Load and combine data from the model output files.

This function reads model output files from a specified working directory and combines the data into a single DataFrame. It supports different data formats based on the specified parameters for yearly, monthly, or daily data.

Parameters:
  • wdir (str) –

    Working directory where the data files are located.

  • models (str or list of str) –

    Name of models for which result CSVs should be loaded (case sensitive).

  • yr (bool, default: False ) –

    Set to True if the data files have yearly data. Defaults to False.

  • mth (bool, default: False ) –

    Set to True if the data files have monthly data. Defaults to False.

  • daily (bool, default: False ) –

    Set to True if the data files have daily timestep data. Defaults to False. If both mth and daily are True, only daily will be processed.

  • custom_name (str, default: None ) –

    Custom filename to use instead of the default based on the time period. Defaults to None.

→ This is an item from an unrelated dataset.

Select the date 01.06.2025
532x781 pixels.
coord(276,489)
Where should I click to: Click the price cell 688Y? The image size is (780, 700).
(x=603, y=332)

  • save_combined (bool, default: False ) –

    Set to True to save the combined DataFrame to a CSV file. Defaults to False.

Returns:
  • tuple

    A tuple containing: - df (DataFrame): Combined DataFrame containing the combined data for the models listed in models. - wdir (str): Updated working directory (if applicable).

Raises:
  • ValueError

    If an invalid models value is specified.

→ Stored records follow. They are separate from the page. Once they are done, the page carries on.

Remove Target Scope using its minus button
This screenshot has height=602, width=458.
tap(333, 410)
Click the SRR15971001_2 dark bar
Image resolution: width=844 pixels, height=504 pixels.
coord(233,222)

Source code in plotter\plot_helper.py
def get_output_df(wdir, models, yr=False, mth=False, daily=False, custom_name=None,
                  save_combined=False):
    """
    Load and combine data from the model output files.

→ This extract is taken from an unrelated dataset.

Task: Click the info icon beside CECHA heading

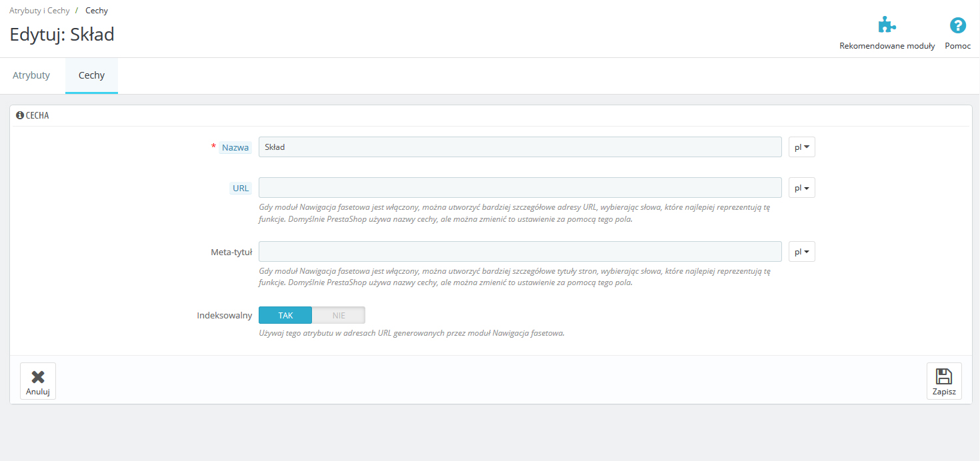Action: coord(20,115)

    This function reads model output files from a specified working directory
    and combines the data into a single DataFrame. It supports different data
    formats based on the specified parameters for yearly, monthly, or daily
    data.

    Args:
        wdir (str): Working directory where the data files are located.
        models (str or list of str): Name of models for which result CSVs
                                         should be loaded (case sensitive).
        yr (bool, optional): Set to True if the data files have yearly data.
                             Defaults to False.
        mth (bool, optional): Set to True if the data files have monthly data.
                             Defaults to False.
        daily (bool, optional): Set to True if the data files have daily timestep
                                data. Defaults to False. If both mth and daily
                                are True, only daily will be processed.
        custom_name (str, optional): Custom filename to use instead of the default
                                      based on the time period. Defaults to None.
        save_combined (bool, optional): Set to True to save the combined DataFrame
                                         to a CSV file. Defaults to False.

    Returns:
        tuple: A tuple containing:
            - df (DataFrame): Combined DataFrame containing the combined data
                              for the models listed in models.
            - wdir (str): Updated working directory (if applicable).

    Raises:
        ValueError: If an invalid models value is specified.
    """

    cols_to_keep = None  # default read all
    fname = 'mmmpy_timeavrg.csv'
    if yr:
        fname = 'mmmpy_yr.csv'
    if mth:
        fname = 'mmmpy_mth.csv'
    if daily:
        fname = 'mmmpy_daily.csv'
        # cols_to_keep = ['index', 'timestep', 'ageGroup', 'eir', 'prevalence_2to10', 'prevalence',
        #                'clinical_incidence', 'severe_incidence', 'seed']
    if custom_name:
        fname = f'{custom_name}.csv'

    file_paths = [os.path.join(wdir, fname)]

    for model in models:
        file_paths.append(os.path.join(wdir, model, fname))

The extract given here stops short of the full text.